The bombers that destroy the submarine are Lockheed Hudsons when they are approaching to make the attack, but when the attack commences they have changed to Douglas B-18 Bolos.
Canadian Airways floatplane CF-BJE is hijacked by the Nazis in Hudson's Bay. The plane crashes in a Manitoba lake hours later, showing the reg CF-A something.
The shots of the freighter sunk by the U-boat are clearly of two different vessels (The first and third shots are of a ship with a large, rounded stern, while the ship seen in the second shot--through the Germans' binoculars--has a sharp, shallow stern. The funnels and some deck equipment are also different).
When Johnnie first looks at the calendar, not once, but twice, it shows January 1940, but when it's shown in close-up, it's become July 1940, which is the correct time frame for this sequence. Most likely, the January 1940 calendar scenes, in which Laurence Olivier appears along with the calendar, were shot earlier, before the scene was rewritten to take place in July 1940, but by that time Olivier was no longer available for retakes.
When the seaman jumps the lieutenant while escaping near Banff he hits him and takes the rifle and then runs off. In the next scene when Scott and his hands follow him to the cave he inexplicably no longer has the rifle.

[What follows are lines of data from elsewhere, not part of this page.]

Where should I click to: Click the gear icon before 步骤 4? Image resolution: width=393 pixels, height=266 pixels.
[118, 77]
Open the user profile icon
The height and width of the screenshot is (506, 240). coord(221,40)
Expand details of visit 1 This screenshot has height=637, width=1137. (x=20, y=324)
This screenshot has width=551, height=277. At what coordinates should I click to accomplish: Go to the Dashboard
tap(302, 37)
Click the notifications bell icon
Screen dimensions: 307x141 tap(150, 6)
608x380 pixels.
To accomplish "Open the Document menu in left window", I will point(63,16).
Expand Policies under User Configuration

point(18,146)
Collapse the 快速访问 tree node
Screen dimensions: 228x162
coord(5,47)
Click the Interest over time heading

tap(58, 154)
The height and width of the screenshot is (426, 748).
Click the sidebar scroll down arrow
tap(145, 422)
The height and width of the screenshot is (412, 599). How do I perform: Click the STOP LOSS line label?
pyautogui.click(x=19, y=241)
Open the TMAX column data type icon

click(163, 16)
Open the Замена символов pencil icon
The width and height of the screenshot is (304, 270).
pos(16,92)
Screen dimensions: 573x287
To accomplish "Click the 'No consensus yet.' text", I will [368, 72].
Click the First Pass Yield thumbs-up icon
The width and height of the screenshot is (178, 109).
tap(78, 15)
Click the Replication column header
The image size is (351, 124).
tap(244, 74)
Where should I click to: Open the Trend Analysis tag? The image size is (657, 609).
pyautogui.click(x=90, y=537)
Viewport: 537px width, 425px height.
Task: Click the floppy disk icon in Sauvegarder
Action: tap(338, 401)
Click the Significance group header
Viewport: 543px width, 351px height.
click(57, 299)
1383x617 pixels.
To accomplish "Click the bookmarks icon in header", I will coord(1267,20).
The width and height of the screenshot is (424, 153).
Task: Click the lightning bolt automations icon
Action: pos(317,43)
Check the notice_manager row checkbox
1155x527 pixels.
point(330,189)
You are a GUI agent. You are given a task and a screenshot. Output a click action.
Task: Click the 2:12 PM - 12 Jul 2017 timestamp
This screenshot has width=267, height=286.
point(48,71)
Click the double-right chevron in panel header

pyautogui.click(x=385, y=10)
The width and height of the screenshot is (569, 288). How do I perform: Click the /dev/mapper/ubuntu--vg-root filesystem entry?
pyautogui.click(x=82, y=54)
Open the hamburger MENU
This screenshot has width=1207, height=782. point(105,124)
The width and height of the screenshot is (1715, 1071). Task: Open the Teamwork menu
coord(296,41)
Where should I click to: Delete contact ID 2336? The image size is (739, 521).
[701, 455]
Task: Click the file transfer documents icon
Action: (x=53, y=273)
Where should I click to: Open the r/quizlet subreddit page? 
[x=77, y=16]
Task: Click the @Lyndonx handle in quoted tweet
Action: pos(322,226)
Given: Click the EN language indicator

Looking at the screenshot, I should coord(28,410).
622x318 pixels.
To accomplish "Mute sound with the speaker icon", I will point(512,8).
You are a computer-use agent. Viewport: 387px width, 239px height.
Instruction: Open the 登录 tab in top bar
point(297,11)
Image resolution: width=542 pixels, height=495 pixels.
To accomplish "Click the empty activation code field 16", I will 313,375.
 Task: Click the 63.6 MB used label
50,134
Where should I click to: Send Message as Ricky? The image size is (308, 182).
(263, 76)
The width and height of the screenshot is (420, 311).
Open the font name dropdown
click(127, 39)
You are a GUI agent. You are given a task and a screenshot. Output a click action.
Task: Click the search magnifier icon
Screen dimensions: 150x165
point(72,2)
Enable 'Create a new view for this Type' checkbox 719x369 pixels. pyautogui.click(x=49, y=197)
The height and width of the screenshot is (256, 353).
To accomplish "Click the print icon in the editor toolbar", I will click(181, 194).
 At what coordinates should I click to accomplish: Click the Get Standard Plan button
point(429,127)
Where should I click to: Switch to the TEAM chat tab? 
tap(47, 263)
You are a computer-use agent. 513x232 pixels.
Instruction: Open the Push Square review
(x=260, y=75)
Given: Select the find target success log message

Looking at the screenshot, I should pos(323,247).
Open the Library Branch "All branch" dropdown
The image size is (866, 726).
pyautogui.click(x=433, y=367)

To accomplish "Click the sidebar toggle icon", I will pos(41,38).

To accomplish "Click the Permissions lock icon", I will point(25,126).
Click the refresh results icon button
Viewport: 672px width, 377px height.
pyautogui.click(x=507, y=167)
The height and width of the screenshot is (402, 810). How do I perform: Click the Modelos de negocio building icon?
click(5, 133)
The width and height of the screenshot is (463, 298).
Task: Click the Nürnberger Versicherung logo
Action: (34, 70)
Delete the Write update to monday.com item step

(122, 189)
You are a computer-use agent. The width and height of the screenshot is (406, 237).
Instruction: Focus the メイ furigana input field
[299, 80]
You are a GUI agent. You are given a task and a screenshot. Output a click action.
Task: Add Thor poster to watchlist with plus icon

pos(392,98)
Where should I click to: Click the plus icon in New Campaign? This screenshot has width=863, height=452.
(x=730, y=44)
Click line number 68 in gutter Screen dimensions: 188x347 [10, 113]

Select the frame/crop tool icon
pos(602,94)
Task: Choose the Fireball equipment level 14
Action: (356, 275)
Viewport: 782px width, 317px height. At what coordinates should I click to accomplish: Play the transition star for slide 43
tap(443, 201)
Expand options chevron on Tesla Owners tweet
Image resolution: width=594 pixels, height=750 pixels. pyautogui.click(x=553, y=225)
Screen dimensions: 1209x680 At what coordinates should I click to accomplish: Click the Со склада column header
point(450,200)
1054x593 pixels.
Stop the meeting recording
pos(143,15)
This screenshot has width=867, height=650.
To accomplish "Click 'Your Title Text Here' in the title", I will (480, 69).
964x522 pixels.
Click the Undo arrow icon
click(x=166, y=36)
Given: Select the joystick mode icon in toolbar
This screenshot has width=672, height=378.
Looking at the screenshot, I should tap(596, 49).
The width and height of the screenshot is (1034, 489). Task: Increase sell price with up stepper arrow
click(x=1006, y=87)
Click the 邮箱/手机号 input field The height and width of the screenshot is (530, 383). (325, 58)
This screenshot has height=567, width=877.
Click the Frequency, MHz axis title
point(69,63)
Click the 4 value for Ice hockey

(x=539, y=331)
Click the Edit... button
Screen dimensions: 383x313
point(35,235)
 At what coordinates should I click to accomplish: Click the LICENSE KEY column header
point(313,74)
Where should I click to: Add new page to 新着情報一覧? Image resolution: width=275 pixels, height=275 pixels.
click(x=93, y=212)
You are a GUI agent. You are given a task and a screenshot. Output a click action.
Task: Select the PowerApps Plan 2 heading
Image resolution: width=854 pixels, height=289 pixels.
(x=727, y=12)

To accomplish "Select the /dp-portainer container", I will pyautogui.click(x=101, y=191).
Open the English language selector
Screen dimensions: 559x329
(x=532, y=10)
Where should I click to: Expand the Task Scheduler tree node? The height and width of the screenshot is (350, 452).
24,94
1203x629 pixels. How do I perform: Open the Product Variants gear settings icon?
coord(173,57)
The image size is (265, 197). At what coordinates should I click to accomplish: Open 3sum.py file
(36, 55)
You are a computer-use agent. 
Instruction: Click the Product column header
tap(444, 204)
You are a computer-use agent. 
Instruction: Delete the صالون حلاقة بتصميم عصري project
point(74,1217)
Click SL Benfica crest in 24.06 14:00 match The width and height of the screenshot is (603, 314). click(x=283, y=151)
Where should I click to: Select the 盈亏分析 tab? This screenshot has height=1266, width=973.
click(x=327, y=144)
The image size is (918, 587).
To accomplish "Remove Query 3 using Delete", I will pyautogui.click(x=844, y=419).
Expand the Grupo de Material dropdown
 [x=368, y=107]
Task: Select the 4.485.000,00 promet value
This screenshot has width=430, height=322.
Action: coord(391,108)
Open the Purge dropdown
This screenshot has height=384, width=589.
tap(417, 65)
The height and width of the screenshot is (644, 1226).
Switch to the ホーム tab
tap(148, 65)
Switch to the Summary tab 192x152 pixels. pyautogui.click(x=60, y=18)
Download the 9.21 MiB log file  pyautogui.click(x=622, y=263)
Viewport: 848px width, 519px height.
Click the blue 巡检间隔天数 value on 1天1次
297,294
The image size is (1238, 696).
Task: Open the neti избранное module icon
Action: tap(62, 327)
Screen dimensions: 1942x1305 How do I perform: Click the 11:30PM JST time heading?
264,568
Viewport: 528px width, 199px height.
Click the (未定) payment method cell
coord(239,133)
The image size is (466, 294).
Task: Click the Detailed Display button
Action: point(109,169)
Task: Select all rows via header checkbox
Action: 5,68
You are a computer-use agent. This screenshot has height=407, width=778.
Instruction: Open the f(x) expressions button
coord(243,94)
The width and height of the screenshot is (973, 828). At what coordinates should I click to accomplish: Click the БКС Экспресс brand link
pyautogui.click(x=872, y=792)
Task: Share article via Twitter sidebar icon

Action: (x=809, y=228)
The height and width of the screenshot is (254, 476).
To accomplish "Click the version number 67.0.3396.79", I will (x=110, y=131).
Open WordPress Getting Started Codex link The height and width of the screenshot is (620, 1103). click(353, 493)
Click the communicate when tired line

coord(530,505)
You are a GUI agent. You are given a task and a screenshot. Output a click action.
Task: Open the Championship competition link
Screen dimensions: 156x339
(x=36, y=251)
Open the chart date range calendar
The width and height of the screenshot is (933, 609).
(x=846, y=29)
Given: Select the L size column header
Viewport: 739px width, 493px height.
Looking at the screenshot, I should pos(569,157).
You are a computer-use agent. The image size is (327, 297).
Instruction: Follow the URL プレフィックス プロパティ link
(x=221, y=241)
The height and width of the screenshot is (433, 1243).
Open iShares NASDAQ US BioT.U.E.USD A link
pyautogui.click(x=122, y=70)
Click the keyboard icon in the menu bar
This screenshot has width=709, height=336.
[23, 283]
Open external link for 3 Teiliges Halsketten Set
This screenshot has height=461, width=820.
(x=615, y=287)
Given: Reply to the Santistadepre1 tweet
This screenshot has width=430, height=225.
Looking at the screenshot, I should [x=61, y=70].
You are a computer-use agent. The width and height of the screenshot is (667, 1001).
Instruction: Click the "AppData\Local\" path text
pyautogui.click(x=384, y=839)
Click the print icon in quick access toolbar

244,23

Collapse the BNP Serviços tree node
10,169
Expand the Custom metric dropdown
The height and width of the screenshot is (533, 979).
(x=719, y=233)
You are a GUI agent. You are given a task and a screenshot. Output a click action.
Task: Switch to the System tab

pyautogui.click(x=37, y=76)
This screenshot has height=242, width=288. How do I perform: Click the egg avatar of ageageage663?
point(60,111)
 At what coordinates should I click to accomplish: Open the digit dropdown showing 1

On the map of North America shown after the opening credits, the eastern boundary of North Dakota is inaccurately drawn, bulging out well into Minnesota, where in fact the border between the states is an almost straight, though slightly slanted, line.
U-Boat captains are not addressed as Kommandant! They are Kapitanleutnant (Captain Lieutenant) and simply addressed as Kapitan.
Even in mirror image H2 x G3 was incorrect. H would be the outside file and G the second outside file. The pawn capture was from the second outside file to the third outside file. The correct designation for the moves is B2 x C3, and G7 - G5.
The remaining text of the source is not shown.